Lois Boisson, fresh off an ACL nightmare, used a wildcard in Paris to reach a shock semifinal. One month later, she won Hamburg.
Alexandra Eala had a banner season — Miami semifinal, Eastbourne final — while Maya Joint claimed Rabat and became Australia’s new No.1 almost overnight.
Iva Jovic snagged Guadalajara and reached the third round in Cincinnati as a lucky loser — at 17.
And then there’s Eva Lys, who went from No.129 to No.40, reached a WTA-1000 quarterfinal in Beijing, made the US Open fourth round, and earned the nickname “Lucky Lys” with a wink and a bit of truth.
Nominees: Boisson, Eala, Joint, Jovic, Lys, Mboko.
Our choice? Victoria Mboko and we believe she’ll win it.
WTA Comeback Player of the Year
The award for players who didn’t just climb back — they clawed back.

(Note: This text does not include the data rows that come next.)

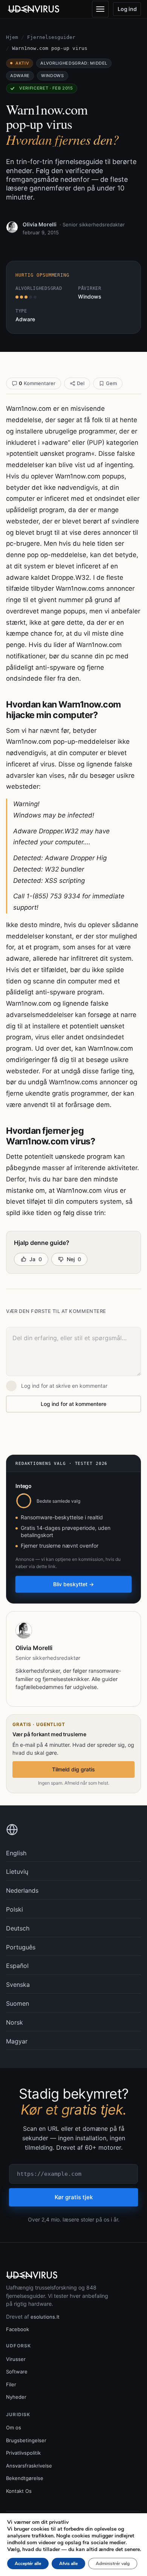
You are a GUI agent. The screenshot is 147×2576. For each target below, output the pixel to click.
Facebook (17, 2329)
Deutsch (17, 1928)
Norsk (14, 2022)
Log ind (127, 9)
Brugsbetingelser (26, 2440)
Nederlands (22, 1890)
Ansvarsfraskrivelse (29, 2466)
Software (17, 2372)
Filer (11, 2384)
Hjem (12, 37)
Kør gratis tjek (74, 2197)
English (16, 1853)
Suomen (17, 2003)
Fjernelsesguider (51, 37)
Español (17, 1965)
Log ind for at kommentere (73, 1404)
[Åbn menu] (100, 9)
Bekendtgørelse (24, 2478)
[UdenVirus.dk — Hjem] (34, 9)
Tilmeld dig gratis (73, 1769)
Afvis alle (68, 2564)
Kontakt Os (19, 2491)
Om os (13, 2427)
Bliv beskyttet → (73, 1584)
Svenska (18, 1984)
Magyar (17, 2041)
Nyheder (16, 2397)
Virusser (16, 2359)
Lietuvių (17, 1871)
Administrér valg (113, 2564)
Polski (14, 1909)
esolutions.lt (45, 2317)
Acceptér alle (28, 2564)
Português (20, 1947)
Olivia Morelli (40, 224)
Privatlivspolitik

Belinda Bencic is the obvious leader. After maternity leave, she produced one of the most seamless returns the tour has seen: Australian Open fourth round, titles in Abu Dhabi and Tokyo, Wimbledon semifinal.
Elina Svitolina is one of the few who can match that post-maternity sharpness.
Sorana Cirstea returned from foot surgery to win Cleveland as a qualifier and spend the summer making late-stage runs again.
Marketa Vondrousova and Barbora Krejcikova both spent chunks of the year injured, yet produced superb US Open showings.
And Anastasija Sevastova resurfaced with wins that mattered — including a victory over Pegula in Montreal.
Nominees: Bencic, Cirstea, Krejcikova, Sevastova, Vondrousova.
Our choice? Belinda Bencic and we think she will win it.
WTA Doubles Team of the Year
The doubles race is its own universe — and 2025 gave us no clean storyline.
Andreeva/Shnaider snatched Miami and Brisbane, all pace and precocity.
Dabrowski/Routliffe picked up the US Open and Stuttgart.
Kudermetova/Mertens produced the Wimbledon title and WTA Finals crown, plus finals in Madrid and Rome.
Errani/Paolini sealed Roland Garros and defended Rome.
Townsend/Siniakova won Melbourne, Dubai and finished runner-up in New York, climbing to No.1 on teamwork, tension and tactical grit.
Nominees: Andreeva/Shnaider, Dabrowski/Routliffe, Errani/Paolini, Kudermetova/Mertens, Siniakova/Townsend.
Our choice? Kudermetova and Mertens should win it — but we suspect Siniakova and Townsend might just edge them on the final ballot.
The Untidy Season
If the WTA wanted clarity, 2025 didn’t give it.
What it did give was a season full of comebacks, breakthroughs, reinventions and the occasional meteor, all squeezed into a handful of categories.
Awards are tidy.
The season that produced them was anything but.